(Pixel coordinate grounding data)
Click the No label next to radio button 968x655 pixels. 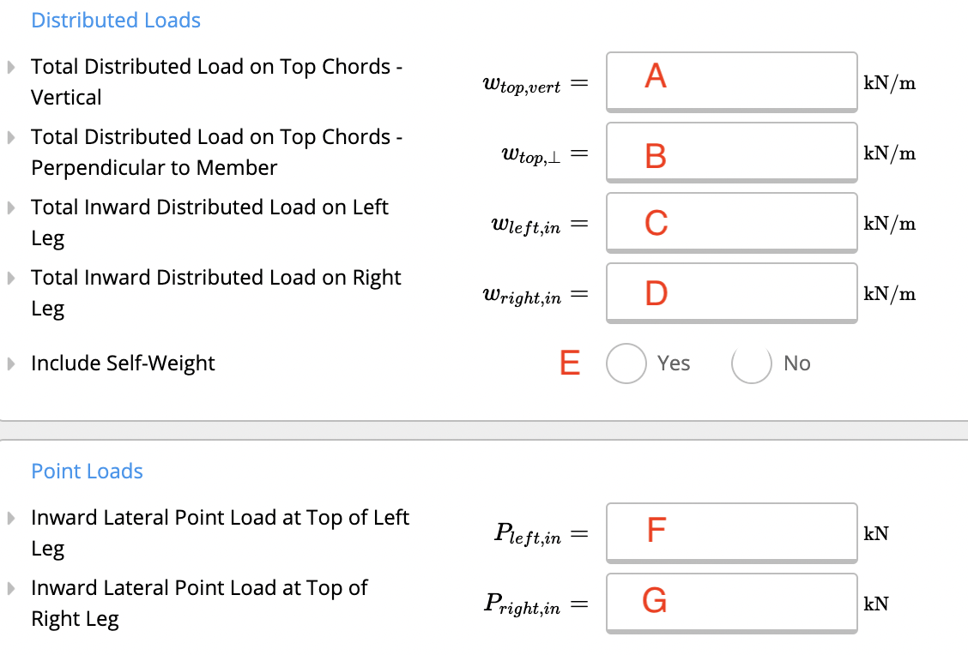click(x=797, y=364)
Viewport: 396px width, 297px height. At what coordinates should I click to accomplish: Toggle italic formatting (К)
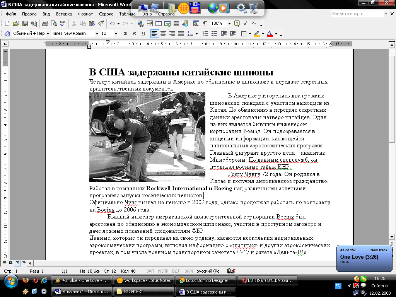tap(135, 34)
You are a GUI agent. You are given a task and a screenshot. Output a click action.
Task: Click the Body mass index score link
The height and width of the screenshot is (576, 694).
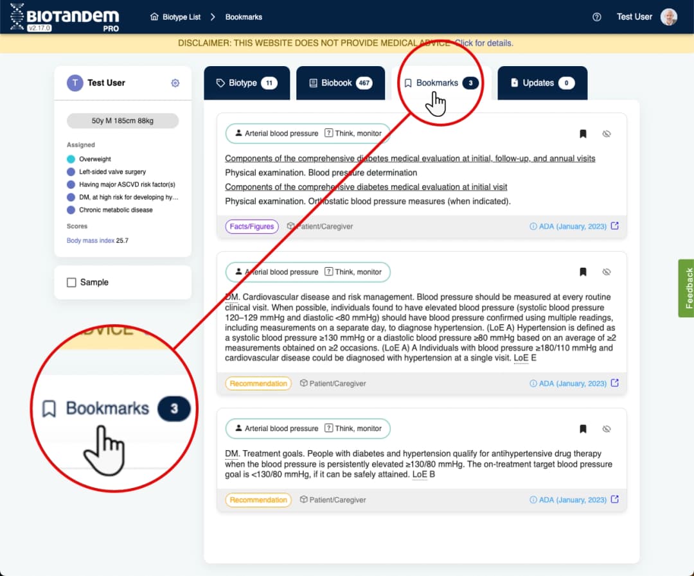pyautogui.click(x=90, y=241)
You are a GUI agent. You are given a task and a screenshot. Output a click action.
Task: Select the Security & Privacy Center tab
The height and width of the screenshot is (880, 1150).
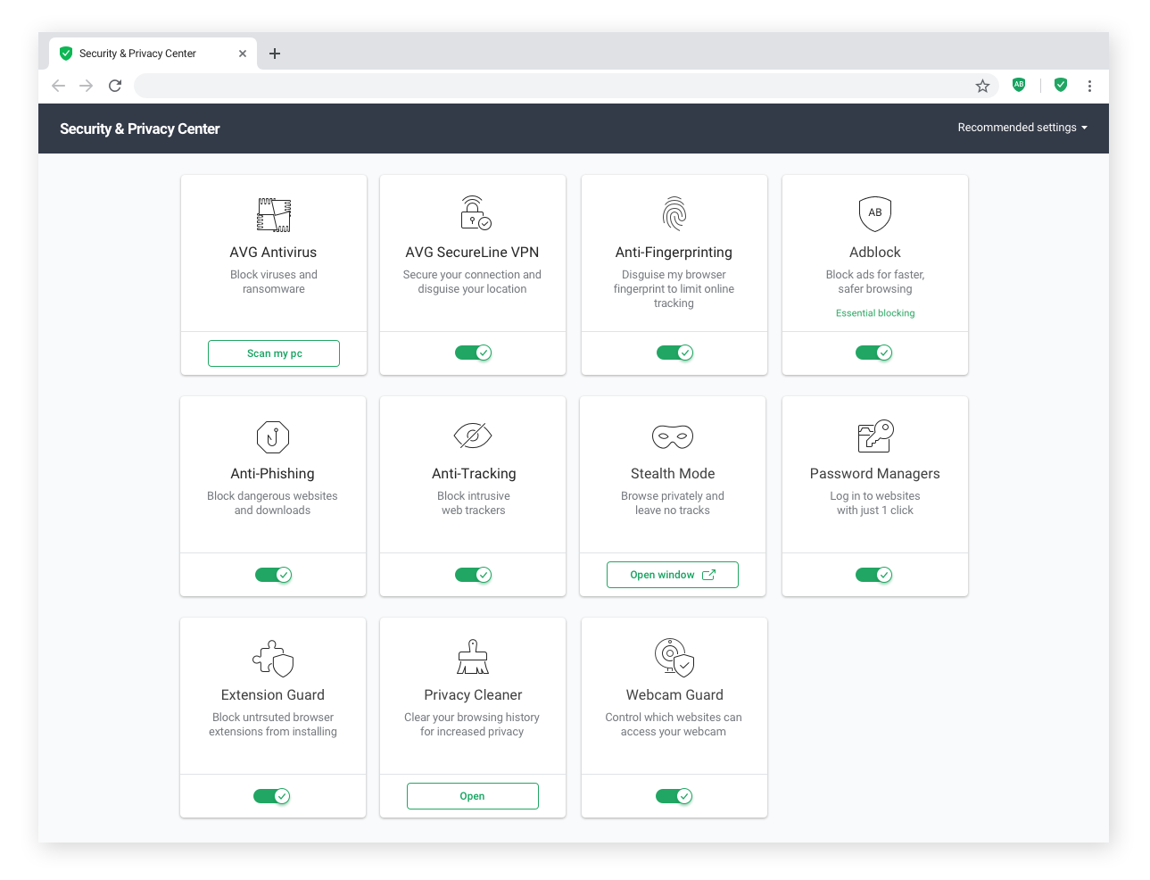[137, 54]
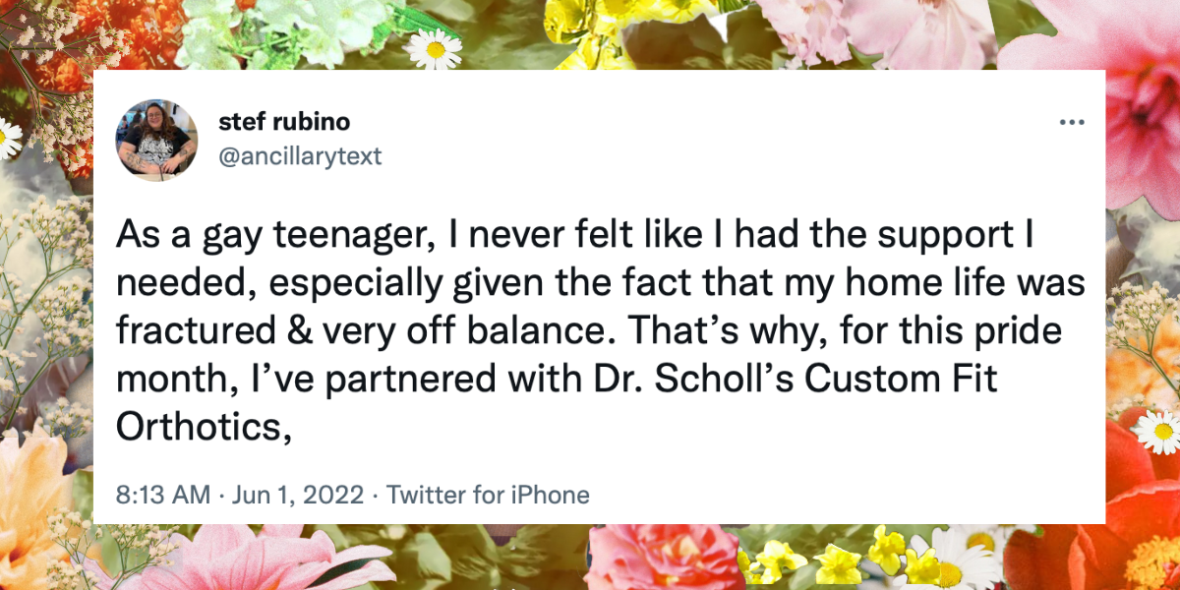Click stef rubino's profile avatar

point(157,140)
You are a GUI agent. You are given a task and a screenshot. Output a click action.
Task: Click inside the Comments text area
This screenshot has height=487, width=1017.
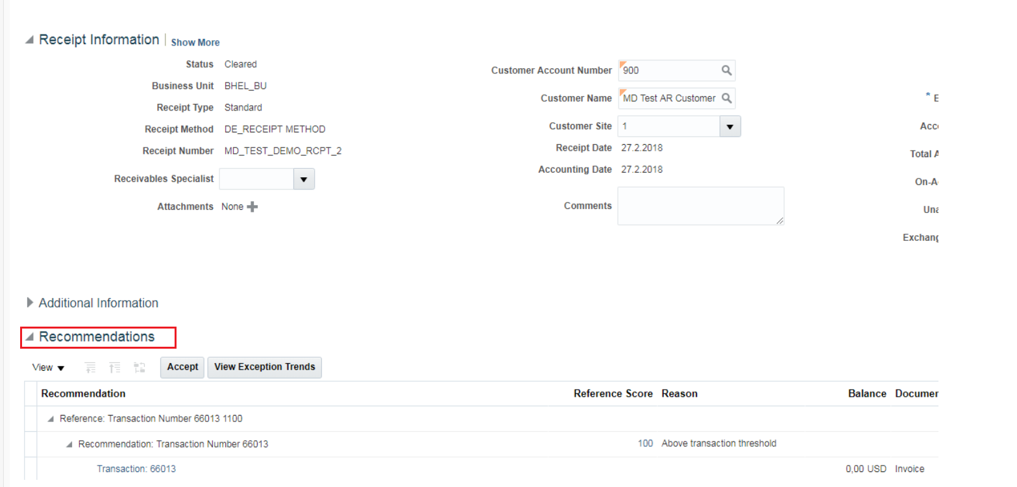tap(700, 205)
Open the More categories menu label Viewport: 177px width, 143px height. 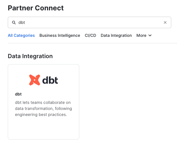141,35
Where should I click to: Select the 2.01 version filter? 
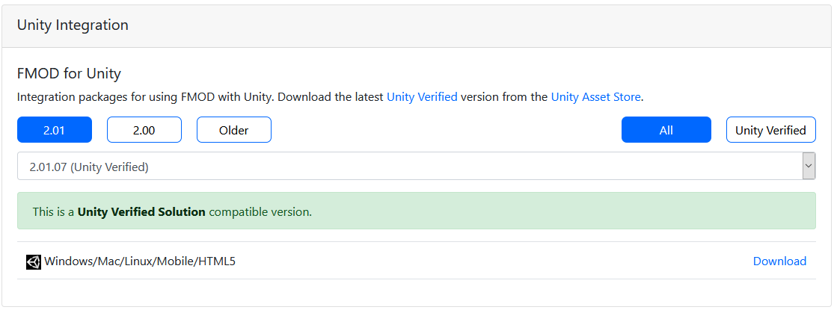[55, 130]
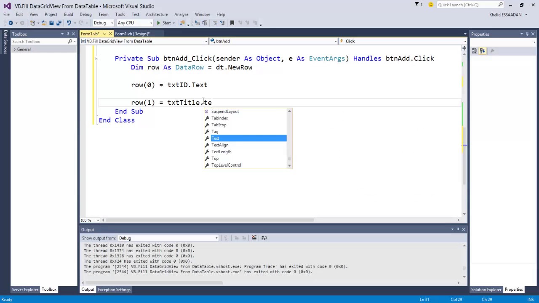This screenshot has width=539, height=303.
Task: Click the Alphabetical sort icon in Properties
Action: pos(482,51)
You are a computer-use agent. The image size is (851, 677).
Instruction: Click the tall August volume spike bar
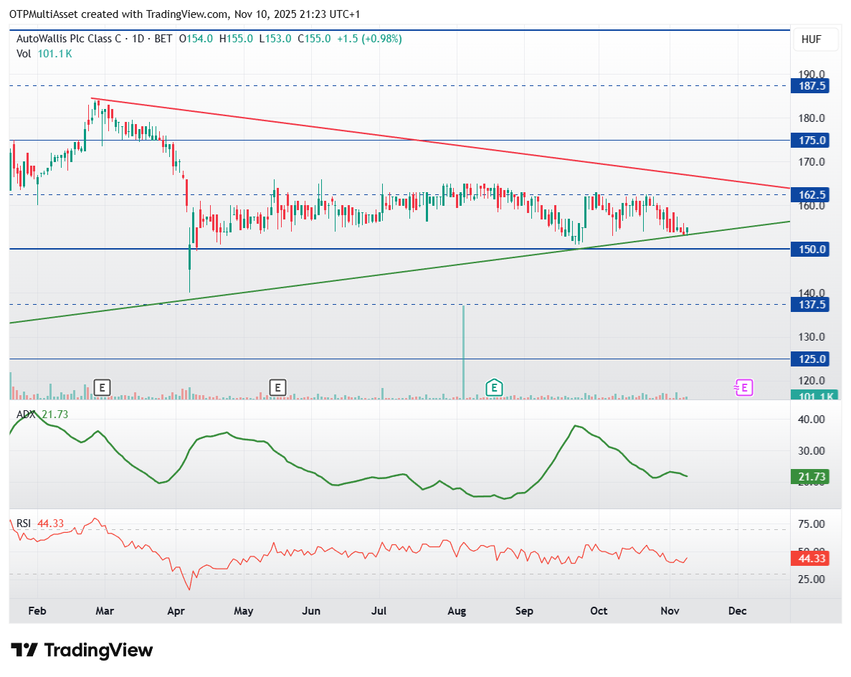pyautogui.click(x=464, y=351)
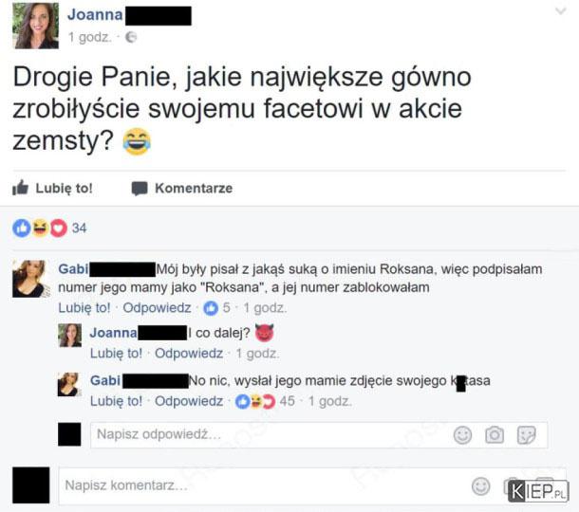Open Komentarze speech bubble button
Image resolution: width=579 pixels, height=512 pixels.
pos(182,188)
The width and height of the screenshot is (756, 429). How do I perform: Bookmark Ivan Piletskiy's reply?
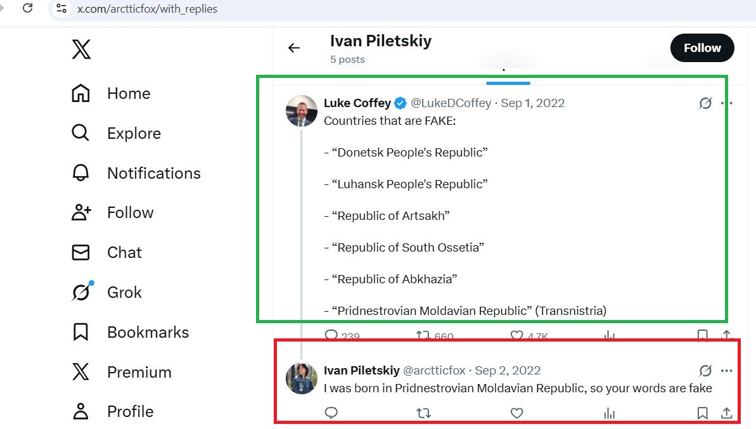[702, 413]
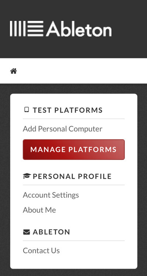Click the divider line above Contact Us
The width and height of the screenshot is (147, 276).
tap(74, 241)
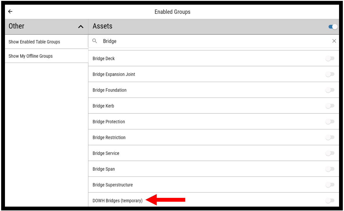Enable DOWH Bridges (temporary) toggle
Image resolution: width=344 pixels, height=211 pixels.
tap(330, 200)

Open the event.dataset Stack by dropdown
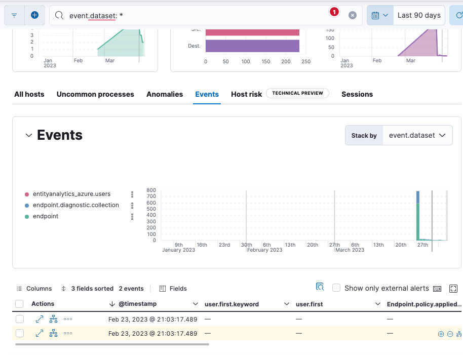(x=417, y=135)
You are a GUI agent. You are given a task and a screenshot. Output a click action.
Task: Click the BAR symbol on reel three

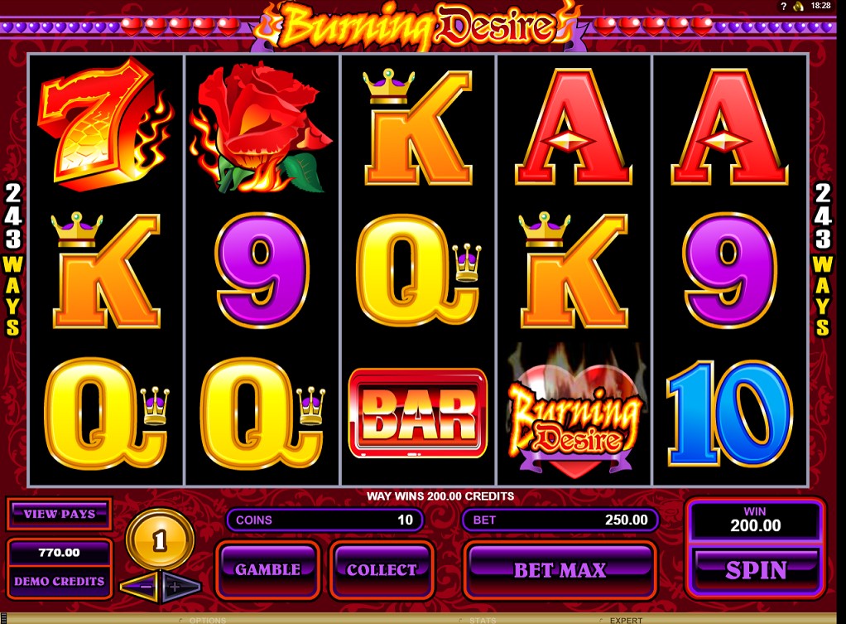417,414
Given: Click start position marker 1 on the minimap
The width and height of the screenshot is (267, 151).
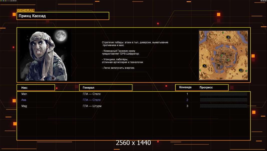Looking at the screenshot, I should [204, 66].
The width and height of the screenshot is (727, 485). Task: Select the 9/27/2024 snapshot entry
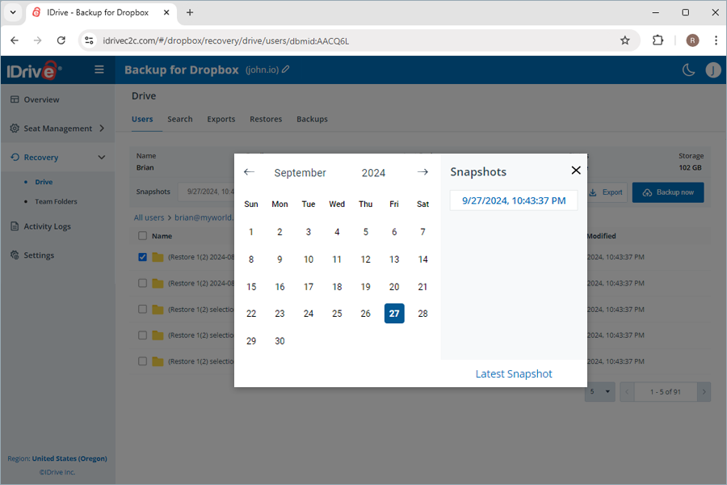[514, 199]
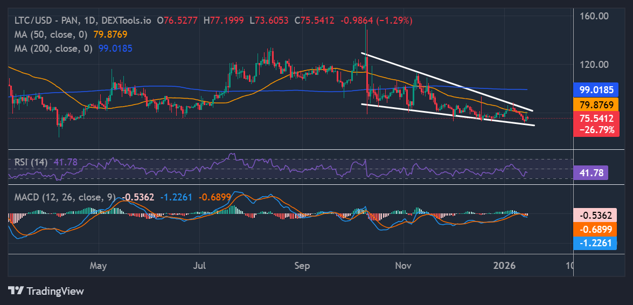The image size is (633, 305).
Task: Click the 120.00 level on price axis
Action: (x=595, y=65)
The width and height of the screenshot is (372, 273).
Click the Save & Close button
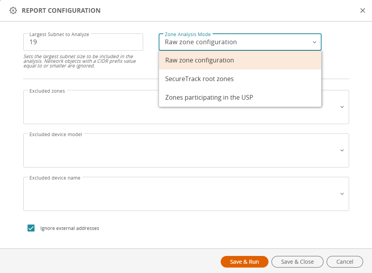(297, 262)
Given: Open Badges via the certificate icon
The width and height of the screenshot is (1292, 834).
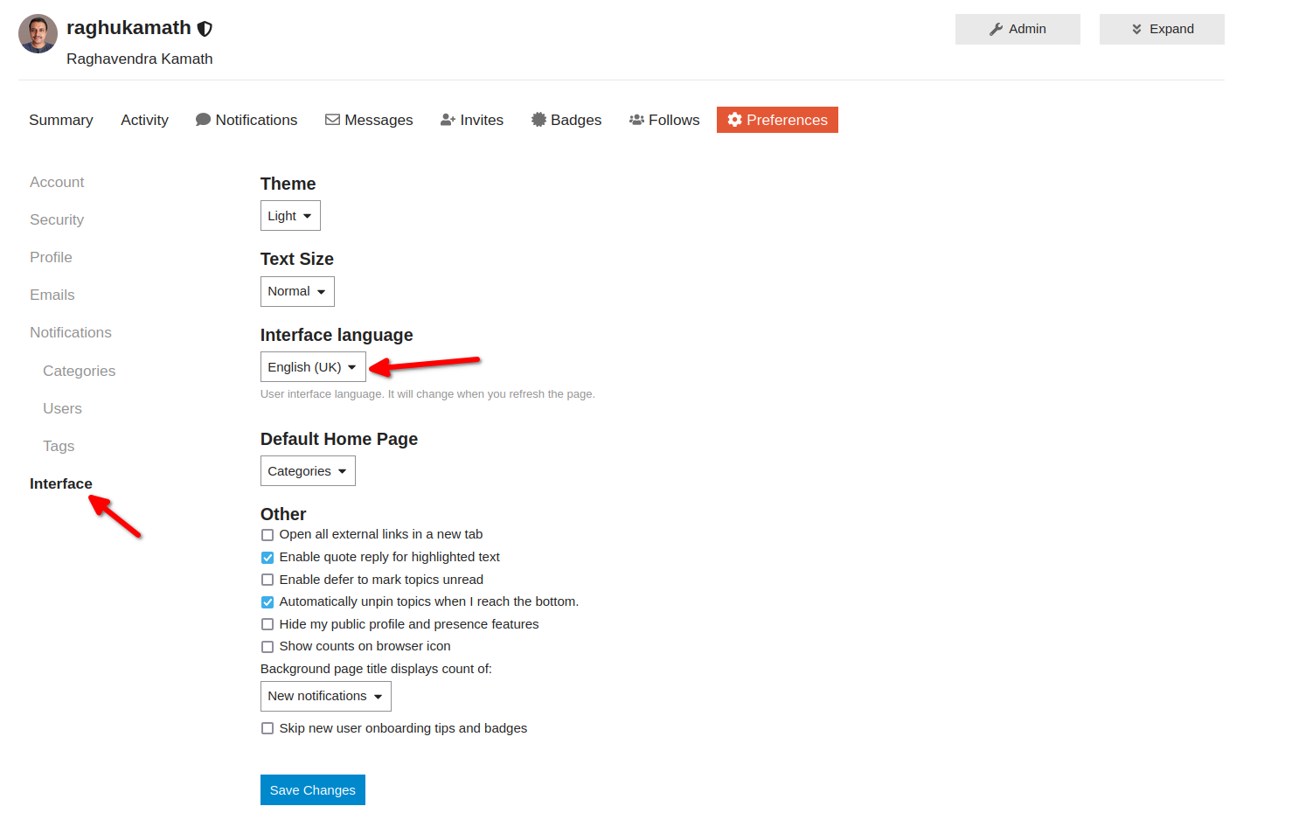Looking at the screenshot, I should tap(538, 120).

**EXERCISE GOAL**
Give again, word for word, the line that contains "The width and height of the screenshot is (372, 273)." and every line after it through the end of the entries; omit the pictures.

**COMPLETED TASK**
The width and height of the screenshot is (372, 273).
Click the Save & Close button
(297, 262)
Given: Open Badges via the certificate icon
The width and height of the screenshot is (1292, 834).
Looking at the screenshot, I should tap(538, 120).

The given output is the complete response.